> [Task brief]
The response must contain each line of the material that holds "WRAP".

[[ Record set open ]]

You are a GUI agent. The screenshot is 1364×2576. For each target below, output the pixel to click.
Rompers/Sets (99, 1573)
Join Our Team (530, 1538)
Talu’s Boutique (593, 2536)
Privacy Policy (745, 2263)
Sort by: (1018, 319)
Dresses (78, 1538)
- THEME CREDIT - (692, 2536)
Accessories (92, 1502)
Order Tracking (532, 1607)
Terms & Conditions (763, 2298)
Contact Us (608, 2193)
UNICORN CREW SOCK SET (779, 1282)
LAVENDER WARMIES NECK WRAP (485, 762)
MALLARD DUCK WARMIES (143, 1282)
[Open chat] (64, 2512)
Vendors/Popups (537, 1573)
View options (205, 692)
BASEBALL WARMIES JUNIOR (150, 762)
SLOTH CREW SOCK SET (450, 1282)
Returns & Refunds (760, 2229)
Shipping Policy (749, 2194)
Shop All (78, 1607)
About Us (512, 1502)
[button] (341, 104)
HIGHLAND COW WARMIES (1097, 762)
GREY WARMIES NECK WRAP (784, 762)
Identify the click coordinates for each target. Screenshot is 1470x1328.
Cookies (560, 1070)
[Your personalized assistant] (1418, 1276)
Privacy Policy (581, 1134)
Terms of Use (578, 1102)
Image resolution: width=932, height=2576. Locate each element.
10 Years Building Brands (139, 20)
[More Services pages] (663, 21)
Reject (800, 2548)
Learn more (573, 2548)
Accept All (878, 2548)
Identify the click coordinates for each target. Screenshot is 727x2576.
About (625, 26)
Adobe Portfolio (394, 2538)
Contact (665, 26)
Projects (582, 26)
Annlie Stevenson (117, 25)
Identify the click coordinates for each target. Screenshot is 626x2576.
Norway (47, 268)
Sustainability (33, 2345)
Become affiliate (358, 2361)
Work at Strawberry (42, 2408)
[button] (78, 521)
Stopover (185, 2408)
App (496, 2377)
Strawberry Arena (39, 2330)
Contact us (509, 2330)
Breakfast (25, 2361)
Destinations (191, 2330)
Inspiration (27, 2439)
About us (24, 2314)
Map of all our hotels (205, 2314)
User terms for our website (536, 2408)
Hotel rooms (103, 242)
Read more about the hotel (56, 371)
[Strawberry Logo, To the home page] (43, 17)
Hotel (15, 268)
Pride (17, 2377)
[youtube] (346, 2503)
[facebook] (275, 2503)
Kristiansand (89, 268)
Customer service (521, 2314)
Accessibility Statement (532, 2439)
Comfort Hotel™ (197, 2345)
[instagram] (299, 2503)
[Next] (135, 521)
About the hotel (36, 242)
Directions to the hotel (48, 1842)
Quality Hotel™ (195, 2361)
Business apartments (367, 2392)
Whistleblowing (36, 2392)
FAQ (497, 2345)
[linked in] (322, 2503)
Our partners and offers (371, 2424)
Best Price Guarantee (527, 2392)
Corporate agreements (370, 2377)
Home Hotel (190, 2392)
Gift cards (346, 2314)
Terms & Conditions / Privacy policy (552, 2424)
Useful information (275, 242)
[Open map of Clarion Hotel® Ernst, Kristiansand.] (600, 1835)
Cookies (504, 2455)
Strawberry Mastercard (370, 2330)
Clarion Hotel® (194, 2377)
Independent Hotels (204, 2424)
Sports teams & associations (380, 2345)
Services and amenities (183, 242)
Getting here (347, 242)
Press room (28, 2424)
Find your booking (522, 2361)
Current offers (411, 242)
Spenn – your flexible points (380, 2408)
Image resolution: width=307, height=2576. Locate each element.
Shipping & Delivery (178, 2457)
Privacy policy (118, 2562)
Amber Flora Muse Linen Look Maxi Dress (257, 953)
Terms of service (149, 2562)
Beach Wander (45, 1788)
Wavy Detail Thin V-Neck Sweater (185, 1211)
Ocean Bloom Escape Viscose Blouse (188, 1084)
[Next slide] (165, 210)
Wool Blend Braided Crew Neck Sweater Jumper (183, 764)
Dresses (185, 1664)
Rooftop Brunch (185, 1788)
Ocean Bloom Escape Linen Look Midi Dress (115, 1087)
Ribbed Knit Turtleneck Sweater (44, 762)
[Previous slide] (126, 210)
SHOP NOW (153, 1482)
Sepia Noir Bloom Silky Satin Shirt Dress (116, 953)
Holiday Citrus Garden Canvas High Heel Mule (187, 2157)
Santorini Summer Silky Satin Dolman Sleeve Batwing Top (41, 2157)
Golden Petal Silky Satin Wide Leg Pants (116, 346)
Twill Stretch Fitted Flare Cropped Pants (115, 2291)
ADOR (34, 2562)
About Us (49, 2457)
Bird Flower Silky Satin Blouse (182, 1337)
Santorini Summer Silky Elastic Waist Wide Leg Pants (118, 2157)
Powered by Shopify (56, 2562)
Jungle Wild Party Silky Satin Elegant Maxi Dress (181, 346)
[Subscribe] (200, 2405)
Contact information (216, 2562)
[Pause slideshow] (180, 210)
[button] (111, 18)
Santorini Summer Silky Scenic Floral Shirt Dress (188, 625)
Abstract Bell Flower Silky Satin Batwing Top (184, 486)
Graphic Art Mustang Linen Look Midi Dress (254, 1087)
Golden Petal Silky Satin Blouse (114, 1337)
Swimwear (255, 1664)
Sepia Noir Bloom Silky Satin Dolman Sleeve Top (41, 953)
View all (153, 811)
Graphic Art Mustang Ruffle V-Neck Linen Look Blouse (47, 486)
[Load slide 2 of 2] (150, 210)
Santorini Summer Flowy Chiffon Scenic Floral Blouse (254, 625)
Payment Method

[[ Record set closed ]]

> [Response]
LAVENDER WARMIES NECK WRAP (485, 762)
GREY WARMIES NECK WRAP (784, 762)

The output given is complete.